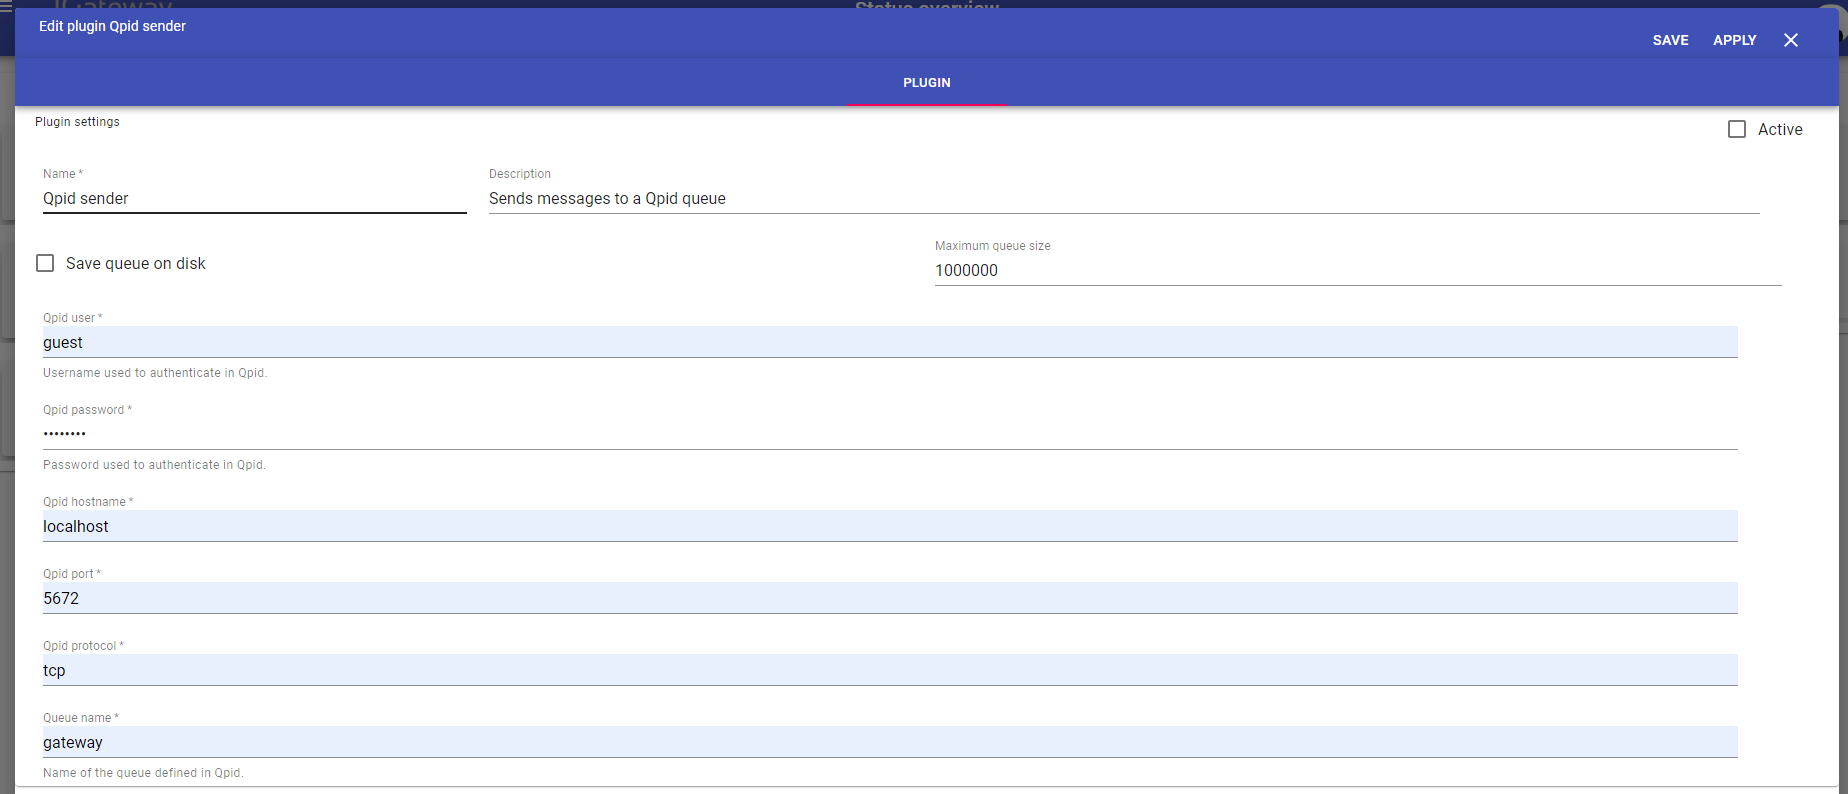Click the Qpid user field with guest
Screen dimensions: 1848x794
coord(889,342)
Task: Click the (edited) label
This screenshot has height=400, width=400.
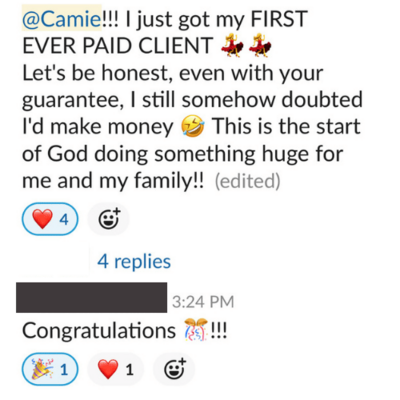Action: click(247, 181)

--*--

** Task to complete **
Starting at the line that holds "Task: Click the (edited) label", repeat every line through the end of the listing exactly as written, skipping any picture.

** Your response **
Task: Click the (edited) label
This screenshot has height=400, width=400.
Action: click(247, 181)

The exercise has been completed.